Excerpt ->
1

I am trying to load my json file with the stdin using the Windows command line: python algo.py < number.json and using json.loads(sys.stdin) in my script but it fails.

However, I can load my json with

with open('number.json',encoding='utf-8-sig') as f:
n = json.loads(f)

Exception raised when using json.loads(sys.stdin):

the JSON object must be str, bytes or bytearray, not TextIOWrapper

Exception raised when using json.load(sys.stdin) or json.loads(sys.stdin.read()):

Expecting value: line 1 column 1 (char 0)

Anyone encountered the same issue? I read multiple posts in this forum prior asking help.

Required task 1 ->
Give the lines of the listing, from its first line through the line containing "scroll left is", as a JSON list of strings with one string per line, omitting blank lines.
The forum post and the listing after it are unrelated material.

Provided data ->
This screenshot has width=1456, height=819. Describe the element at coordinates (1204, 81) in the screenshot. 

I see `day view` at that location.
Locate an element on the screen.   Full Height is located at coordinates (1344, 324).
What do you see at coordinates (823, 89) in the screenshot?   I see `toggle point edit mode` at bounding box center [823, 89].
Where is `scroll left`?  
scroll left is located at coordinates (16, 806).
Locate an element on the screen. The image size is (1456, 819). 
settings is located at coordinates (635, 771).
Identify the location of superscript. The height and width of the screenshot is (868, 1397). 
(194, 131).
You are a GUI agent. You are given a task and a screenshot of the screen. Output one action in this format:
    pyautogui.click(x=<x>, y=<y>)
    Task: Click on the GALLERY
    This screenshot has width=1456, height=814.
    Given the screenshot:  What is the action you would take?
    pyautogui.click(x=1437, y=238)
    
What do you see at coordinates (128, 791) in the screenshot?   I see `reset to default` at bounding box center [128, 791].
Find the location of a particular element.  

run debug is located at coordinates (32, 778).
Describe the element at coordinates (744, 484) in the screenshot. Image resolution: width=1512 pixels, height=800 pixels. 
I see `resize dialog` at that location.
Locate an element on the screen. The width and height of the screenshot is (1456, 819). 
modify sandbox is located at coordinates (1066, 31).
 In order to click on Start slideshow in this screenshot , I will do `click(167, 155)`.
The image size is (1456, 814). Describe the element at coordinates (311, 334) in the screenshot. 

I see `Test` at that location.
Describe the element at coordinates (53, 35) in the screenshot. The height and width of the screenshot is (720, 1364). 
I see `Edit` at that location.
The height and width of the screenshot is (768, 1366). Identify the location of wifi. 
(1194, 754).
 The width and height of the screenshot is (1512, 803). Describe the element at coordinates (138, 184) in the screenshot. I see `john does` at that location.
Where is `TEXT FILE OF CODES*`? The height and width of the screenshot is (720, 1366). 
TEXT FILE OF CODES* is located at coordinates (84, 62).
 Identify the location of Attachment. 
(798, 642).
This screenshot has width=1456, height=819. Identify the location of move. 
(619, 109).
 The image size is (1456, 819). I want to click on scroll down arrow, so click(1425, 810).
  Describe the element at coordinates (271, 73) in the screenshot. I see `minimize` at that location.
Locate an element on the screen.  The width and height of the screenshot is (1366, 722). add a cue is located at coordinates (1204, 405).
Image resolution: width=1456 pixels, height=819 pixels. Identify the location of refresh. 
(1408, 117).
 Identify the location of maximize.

Required task 2 ->
Retype the whole forum post word for word.

Written solution 1 ->
[
  "This screenshot has width=1456, height=819. Describe the element at coordinates (1204, 81) in the screenshot. ",
  "I see `day view` at that location.",
  "Locate an element on the screen.   Full Height is located at coordinates (1344, 324).",
  "What do you see at coordinates (823, 89) in the screenshot?   I see `toggle point edit mode` at bounding box center [823, 89].",
  "Where is `scroll left`?  ",
  "scroll left is located at coordinates (16, 806)."
]

Written solution 2 ->
1

I am trying to load my json file with the stdin using the Windows command line: python algo.py < number.json and using json.loads(sys.stdin) in my script but it fails.

However, I can load my json with

with open('number.json',encoding='utf-8-sig') as f:
n = json.loads(f)

Exception raised when using json.loads(sys.stdin):

the JSON object must be str, bytes or bytearray, not TextIOWrapper

Exception raised when using json.load(sys.stdin) or json.loads(sys.stdin.read()):

Expecting value: line 1 column 1 (char 0)

Anyone encountered the same issue? I read multiple posts in this forum prior asking help.